Catch toy game (partial-observability)
Source: J. Ba, G. Hinton, V. Mnih, J. Z. Leibo, C. Ionescu (2016), “Using Fast Weights to Attend to the Recent Past”, NIPS. arXiv:1610.06258, section 5 (“Reinforcement learning”).
Demonstrates: A small RNN with a per-episode “fast weights” matrix A_t = lambda * A_{t-1} + eta * outer(h_{t-1}, h_{t-1}) learns to play catch on a 24x24 grid where the observation is blanked to all zeros after the 9th step (blank_after=8). The agent must remember the ball’s column over 15 blind steps and steer a 3-cell paddle to intercept. With fast weights the agent learns a real catching policy; the same architecture with the fast-weights term zeroed out (eta=0, vanilla RNN) stays at chance.

Problem
The world is an N x N (default 24x24) binary grid. A ball spawns on row 0 at a random column and falls one row per step. A 3-cell paddle lives on row N-1, starts at column N//2, and chooses one of three actions every step: {0=left, 1=stay, 2=right}. The episode lasts exactly N-1 steps; the catch check fires the moment the ball lands on the bottom row.
- Reward:
+1on catch (|ball_col - paddle_x| <= 1),-1on miss,0on every interior step. - Partial observability: the agent’s input at step
tis the full grid (ball pixel + 3 paddle pixels) fort <= blank_after.
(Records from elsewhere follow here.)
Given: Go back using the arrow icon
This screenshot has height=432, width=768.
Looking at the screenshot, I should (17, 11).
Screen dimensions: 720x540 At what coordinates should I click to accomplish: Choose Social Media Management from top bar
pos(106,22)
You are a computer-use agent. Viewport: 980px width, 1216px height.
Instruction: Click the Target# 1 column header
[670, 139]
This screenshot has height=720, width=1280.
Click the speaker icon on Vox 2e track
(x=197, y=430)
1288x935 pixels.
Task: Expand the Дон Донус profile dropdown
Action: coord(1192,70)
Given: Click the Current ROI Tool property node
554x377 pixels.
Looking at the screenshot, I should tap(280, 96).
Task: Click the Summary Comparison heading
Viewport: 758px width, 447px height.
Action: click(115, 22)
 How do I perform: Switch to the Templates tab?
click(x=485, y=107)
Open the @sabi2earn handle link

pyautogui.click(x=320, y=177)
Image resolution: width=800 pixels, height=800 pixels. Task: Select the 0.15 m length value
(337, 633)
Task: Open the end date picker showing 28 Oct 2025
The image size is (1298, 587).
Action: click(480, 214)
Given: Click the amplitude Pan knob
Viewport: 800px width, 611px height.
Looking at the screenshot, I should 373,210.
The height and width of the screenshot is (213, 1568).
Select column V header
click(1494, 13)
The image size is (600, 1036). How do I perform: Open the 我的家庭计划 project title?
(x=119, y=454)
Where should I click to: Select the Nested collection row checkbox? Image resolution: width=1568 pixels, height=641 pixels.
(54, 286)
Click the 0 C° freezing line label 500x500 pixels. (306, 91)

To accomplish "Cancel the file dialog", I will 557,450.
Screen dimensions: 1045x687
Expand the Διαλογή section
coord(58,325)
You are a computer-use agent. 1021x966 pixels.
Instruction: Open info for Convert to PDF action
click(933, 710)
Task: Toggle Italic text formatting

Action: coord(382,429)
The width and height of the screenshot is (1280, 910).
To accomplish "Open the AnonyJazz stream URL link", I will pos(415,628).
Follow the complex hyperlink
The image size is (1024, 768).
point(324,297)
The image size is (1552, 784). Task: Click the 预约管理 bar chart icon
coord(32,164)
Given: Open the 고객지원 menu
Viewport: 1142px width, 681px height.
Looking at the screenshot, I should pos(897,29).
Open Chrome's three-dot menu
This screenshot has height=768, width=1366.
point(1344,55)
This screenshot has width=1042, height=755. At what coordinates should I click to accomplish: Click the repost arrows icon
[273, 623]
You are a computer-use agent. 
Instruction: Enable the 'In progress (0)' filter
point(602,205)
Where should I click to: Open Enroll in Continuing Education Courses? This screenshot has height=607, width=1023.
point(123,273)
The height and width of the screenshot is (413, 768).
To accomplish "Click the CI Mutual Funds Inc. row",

Fort > blank_afterthe observation is replaced with all zeros — the ball has effectively gone invisible. The reward is still delivered at the end. - Random-paddle chance: with a 3-cell paddle and N columns of uniform spawn, a paddle that ignores the input catches the ball
3/N = 12.5%of the time at N=24. Anything below ~14% is “chance behavior.”
The crux: under blanking, the agent only sees the ball for blank_after + 1 steps and then has to act for N - 2 - blank_after more steps without it. A vanilla 64-unit RNN can in principle encode the ball’s column in its hidden state, but in practice REINFORCE on this signal does not optimize that representation reliably; the fast-weights mechanism gives the slow weights a per-episode key/value scratchpad that stores “I saw the ball at column c at step t” in A_t, and reads it back via A_t @ h_{t-1} every step, including the blanked ones.
Architecture (Ba et al. with the same single-LayerNorm body used by the two sibling fast-weights stubs in this wave)
A_t = lambda_decay * A_{t-1} + eta * outer(h_{t-1}, h_{t-1}) (A_0 = 0)
z_t = W_h h_{t-1} + W_x x_t + b + A_t @ h_{t-1}
zn_t = LayerNorm(z_t) # mean-0 std-1 over H, no learnable affine
h_t = tanh(zn_t)
pi_t = softmax(W_pi h_t + b_pi) # 3-way policy head
V_t = W_v h_t + b_v # scalar value baseline
with x_t = the flattened N*N-dim binary observation (576 dims at N=24). LayerNorm without learnable affine is necessary to stop A_t @ h_{t-1} from growing quadratically and saturating tanh — same finding as Ba et al. (“Layer Normalization is critical”). Fast weights A_t are reset to zero at the start of every episode.
The ablation “vanilla RNN” run uses identical architecture with eta=0, so A_t stays at zero throughout and the recurrence collapses to z_t = W_h h_{t-1} + W_x x_t + b. Same parameter count, same optimizer, same training budget.
REINFORCE with baseline (deviation from full A3C)
The paper trains its catch agent with A3C, which needs distributed actor-learner workers. We use the on-policy single-actor simplification:
L = sum_t [ - advantage_t.detach() * log pi_t[a_t]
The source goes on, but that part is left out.